NAIROBI, Kenya, Aug 20 – Lack of money to save and lack of regular income are the leading reasons why the percentage of Kenyans saving in banks is declining.
According to the Financial Sector Deepening (FSD) survey, 35 percent of Kenyans do not save in banks due to lack of finances, while 15.5 percent of individuals lack a regular income to engage in saving.
“Of the twenty-two (22) reasons surveyed for non-use of a bank account, eight (8) reasons emerged top with a total response rate of 88.3 percent. Lack of money to save, inability to maintain an account and lack of regular income were the top three reasons cited, in total accounting for 70 percent of response rate,” read the survey.
Other reasons include long distance to nearest bank, lack of trust, financial literacy limitations, among others, although not significant.
This is even as mobile banking account usage increased by 8 percent in 2019, while the use of traditional bank accounts declined by an average of 2.1 percent during the same period.

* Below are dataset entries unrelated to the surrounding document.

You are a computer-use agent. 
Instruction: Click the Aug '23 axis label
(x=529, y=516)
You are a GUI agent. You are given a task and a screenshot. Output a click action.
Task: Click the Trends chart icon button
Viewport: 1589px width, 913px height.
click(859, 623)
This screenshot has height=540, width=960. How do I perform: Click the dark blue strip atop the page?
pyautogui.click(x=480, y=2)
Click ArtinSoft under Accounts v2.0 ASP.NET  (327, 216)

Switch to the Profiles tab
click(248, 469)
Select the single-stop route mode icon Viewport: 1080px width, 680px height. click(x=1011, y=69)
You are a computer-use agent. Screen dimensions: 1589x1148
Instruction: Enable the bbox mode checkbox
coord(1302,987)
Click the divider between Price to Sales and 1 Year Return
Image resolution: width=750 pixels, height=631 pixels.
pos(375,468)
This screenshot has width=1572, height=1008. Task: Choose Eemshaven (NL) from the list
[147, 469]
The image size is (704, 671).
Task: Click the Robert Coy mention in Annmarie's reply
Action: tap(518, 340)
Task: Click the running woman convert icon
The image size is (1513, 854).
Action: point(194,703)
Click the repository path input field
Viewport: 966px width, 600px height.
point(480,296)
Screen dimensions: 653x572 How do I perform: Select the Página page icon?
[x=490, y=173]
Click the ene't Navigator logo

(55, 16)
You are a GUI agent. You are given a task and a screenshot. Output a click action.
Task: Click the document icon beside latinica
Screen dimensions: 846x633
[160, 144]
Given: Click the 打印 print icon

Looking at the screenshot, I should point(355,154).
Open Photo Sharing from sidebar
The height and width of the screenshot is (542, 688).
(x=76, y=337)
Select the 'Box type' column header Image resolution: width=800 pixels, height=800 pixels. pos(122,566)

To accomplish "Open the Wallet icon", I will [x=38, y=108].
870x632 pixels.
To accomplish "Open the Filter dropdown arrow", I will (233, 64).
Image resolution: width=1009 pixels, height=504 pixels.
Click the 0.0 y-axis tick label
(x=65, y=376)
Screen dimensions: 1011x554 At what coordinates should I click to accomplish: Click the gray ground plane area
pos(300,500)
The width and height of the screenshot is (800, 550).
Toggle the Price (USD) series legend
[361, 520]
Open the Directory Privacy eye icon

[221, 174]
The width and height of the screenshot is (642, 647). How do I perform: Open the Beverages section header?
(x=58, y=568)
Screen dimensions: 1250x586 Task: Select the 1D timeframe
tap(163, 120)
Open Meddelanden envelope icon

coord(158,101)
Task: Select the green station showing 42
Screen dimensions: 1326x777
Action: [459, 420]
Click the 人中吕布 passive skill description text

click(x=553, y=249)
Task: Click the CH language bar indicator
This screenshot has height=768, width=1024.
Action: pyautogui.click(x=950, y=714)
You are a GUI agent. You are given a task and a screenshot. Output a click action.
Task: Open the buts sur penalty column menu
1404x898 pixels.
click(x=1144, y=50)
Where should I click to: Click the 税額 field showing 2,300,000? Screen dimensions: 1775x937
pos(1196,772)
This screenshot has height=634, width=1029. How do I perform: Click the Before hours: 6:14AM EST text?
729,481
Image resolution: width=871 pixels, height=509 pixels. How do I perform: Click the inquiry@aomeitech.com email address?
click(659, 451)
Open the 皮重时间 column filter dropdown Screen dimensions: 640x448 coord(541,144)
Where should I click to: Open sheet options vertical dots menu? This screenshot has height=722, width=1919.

Rapid adoption of mobile banking accounts usage was more among the male/urban users at 8 percent growth rate, although adoption among the female/urban mobile banking accounts usage was just 1 percentage point below, at 7 percent growth rate.
This may reflect closure of bank branches by some banks and rapid uptake of technological solutions by young people.
“There are two main challenges customers cited in the use of a bank account which include Automated Teller Machine (ATM) or card machine not working and being levied with unexpected charges,” reads the survey.
The ATM/ card machine not working was more pronounced in the urban areas and among the female users while the unexpected charges were more cited by male and rural users.
The report comes at the backdrop of increased traditional accounts declined from 31.7 percent in 2016 to 29.6 percent in 2019, mobile banking accounts usage increased to 25.3 percent in 2019 from 17.5 percent in 2016.
It further indicates that Growth in mobile banking account usage is mainly driven by young people below the age of 35 years.